# DataBro Library Demo
This notebook demonstrates the usage of DataBro library with the Iris dataset.

In [None]:
# First, let's install our required dependencies
!pip install pandas numpy matplotlib seaborn plotly scikit-learn tabulate

In [None]:
# Import required libraries
from sklearn.datasets import load_iris
import pandas as pd

# Load the iris dataset
iris = load_iris()
iris_df = pd.DataFrame(iris.data, columns=iris.feature_names)
iris_df['target'] = iris.target

# Save it as CSV for our loader
iris_df.to_csv('iris_data.csv', index=False)

In [None]:
# Import DataBro components
from databro import DataLoader, DataPreprocessor, DataVisualizer, DataSummarizer

# Initialize components
loader = DataLoader()
preprocessor = DataPreprocessor()
visualizer = DataVisualizer()
summarizer = DataSummarizer()

## 1. Loading and Inspecting Data

In [None]:
# Load the data
df = loader.load_csv('iris_data.csv')

# Get information about the dataset
loader.get_info()

# Show sample of the data
loader.show_sample(n=3)

## 2. Data Preprocessing

In [None]:
# Scale the numerical features
scaled_df = preprocessor.scale_data(df, method='standard', 
                                   columns=[col for col in df.columns if col != 'target'])

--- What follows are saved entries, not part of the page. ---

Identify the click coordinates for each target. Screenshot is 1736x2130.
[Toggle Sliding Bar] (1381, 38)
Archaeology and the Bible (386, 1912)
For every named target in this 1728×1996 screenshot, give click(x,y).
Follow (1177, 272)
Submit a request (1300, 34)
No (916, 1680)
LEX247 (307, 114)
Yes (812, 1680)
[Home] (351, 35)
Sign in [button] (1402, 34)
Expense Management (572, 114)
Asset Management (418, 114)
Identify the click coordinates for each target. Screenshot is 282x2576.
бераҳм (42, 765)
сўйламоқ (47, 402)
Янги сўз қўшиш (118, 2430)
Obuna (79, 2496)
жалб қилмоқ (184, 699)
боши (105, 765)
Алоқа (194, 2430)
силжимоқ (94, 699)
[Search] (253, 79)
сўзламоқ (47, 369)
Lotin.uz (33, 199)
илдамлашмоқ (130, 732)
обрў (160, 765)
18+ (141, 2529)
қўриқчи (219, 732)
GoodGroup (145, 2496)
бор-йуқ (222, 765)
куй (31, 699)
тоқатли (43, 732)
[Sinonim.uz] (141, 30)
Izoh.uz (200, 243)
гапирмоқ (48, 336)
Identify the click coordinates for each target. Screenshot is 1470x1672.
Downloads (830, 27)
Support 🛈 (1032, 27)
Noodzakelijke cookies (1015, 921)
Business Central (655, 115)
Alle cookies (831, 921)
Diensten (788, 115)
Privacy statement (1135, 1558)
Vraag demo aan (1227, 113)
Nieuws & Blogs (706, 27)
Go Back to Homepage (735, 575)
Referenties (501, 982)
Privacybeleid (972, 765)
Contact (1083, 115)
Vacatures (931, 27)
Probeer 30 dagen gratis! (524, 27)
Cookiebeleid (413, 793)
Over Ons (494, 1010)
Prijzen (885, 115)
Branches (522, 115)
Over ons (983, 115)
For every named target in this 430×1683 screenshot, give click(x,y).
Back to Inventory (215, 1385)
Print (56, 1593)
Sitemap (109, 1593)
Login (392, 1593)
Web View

print("\nFirst few rows of scaled data:")
print(scaled_df.head())

## 3. Data Visualization

In [None]:
# Create various plots
# 1. Distribution of sepal length
visualizer.plot_histogram(df, 'sepal length (cm)', interactive=True)

# 2. Scatter plot of sepal length vs sepal width
visualizer.plot_scatter(df, 
                       x='sepal length (cm)', 
                       y='sepal width (cm)', 
                       hue='target',
                       interactive=True)

# 3. Correlation heatmap
visualizer.plot_heatmap(df)

## 4. Data Summarization

In [None]:
# Get basic statistics
stats = summarizer.get_basic_stats(df)
print("Basic Statistics:")
print(stats)

# Get correlation summary
corr_summary = summarizer.get_correlation_summary(df, threshold=0.5)
print("\nStrong Correlations:")
print(corr_summary)

# Generate a comprehensive report
summarizer.generate_report(df, 'iris_report.txt')
print("\nReport generated and saved to 'iris_report.txt'")

## 5. Advanced Visualizations

In [None]:
# Box plot for each feature by target class
for feature in iris.feature_names:
    visualizer.plot_box(df, column=feature, by='target', interactive=True)